* What is required: Search the records below for the string "pixels", and report each line that contains it.

* Provided records:
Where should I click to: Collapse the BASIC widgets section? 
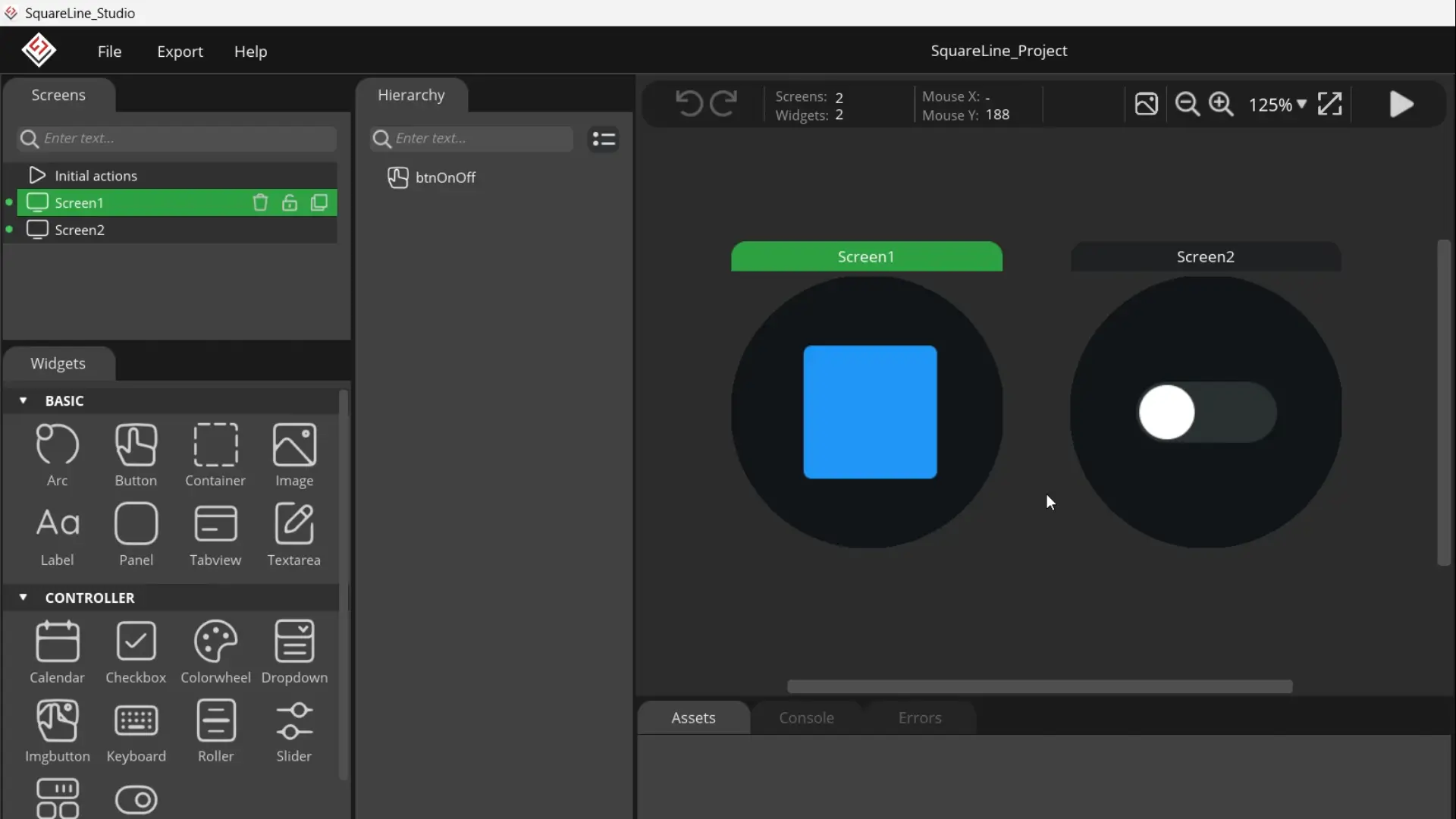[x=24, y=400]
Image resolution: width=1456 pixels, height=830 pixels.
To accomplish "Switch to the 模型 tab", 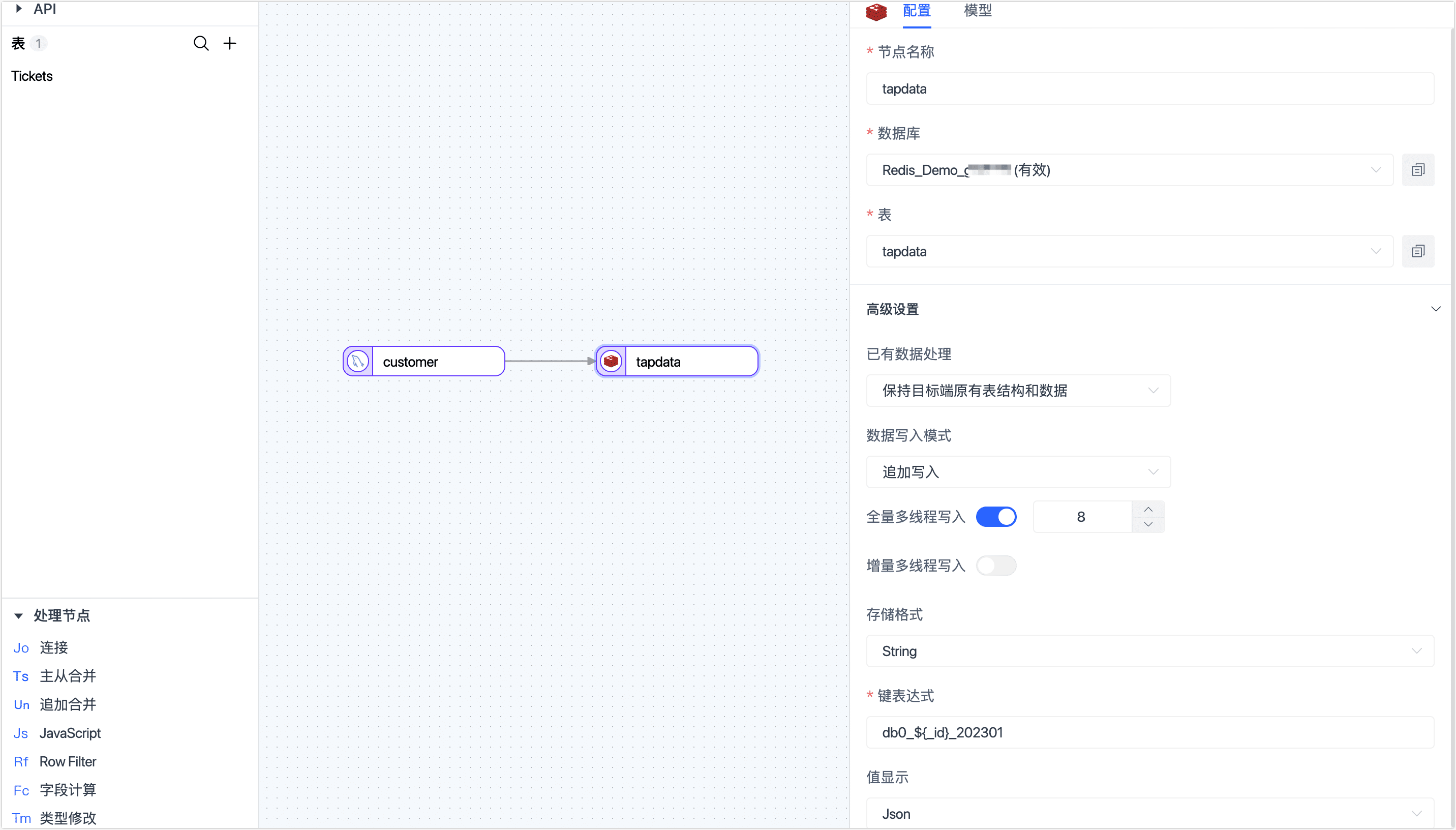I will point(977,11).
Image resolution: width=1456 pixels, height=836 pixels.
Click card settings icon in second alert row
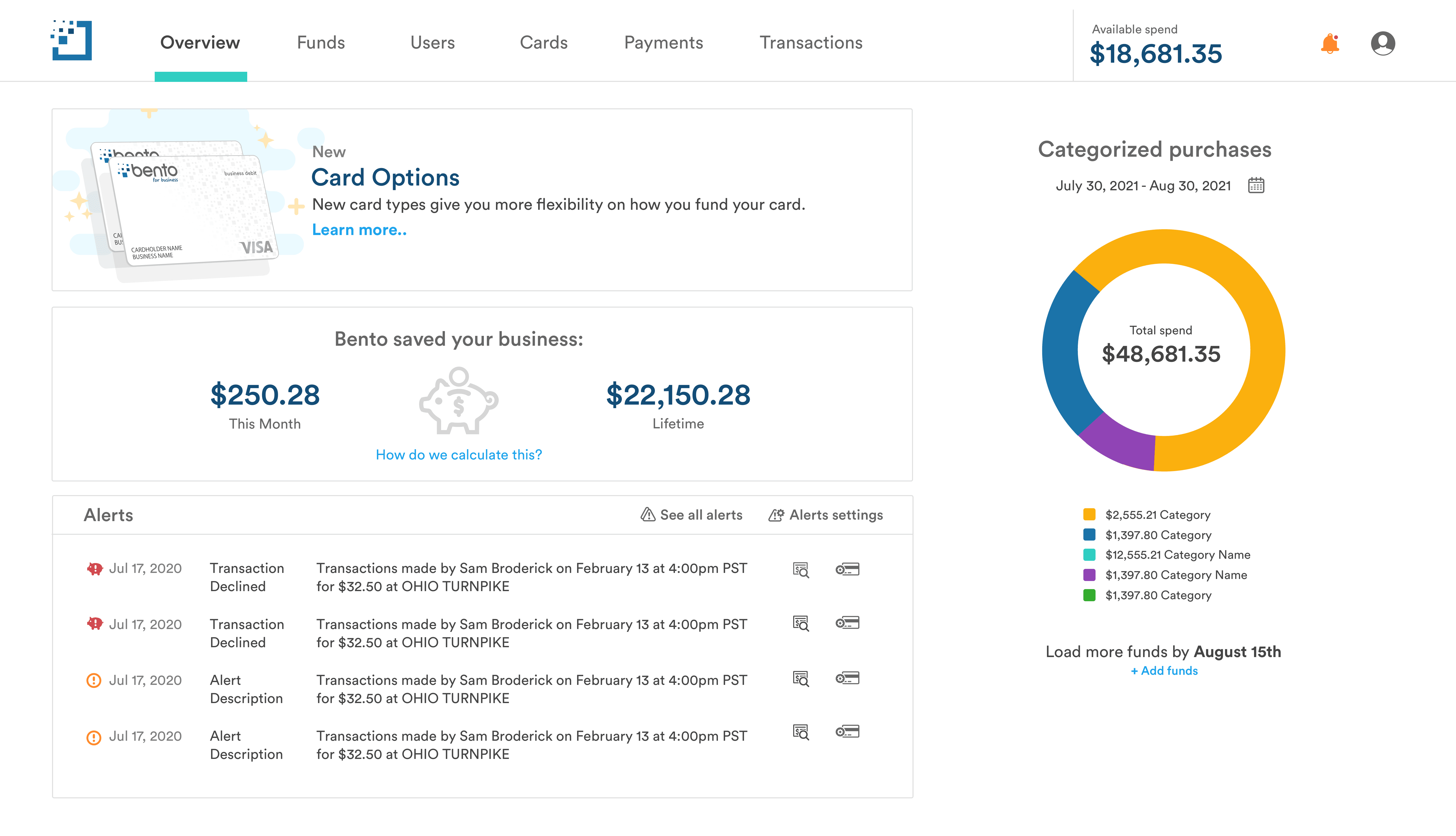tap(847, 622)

* Answer to this task:
Image resolution: width=1456 pixels, height=830 pixels.
Image resolution: width=1456 pixels, height=836 pixels.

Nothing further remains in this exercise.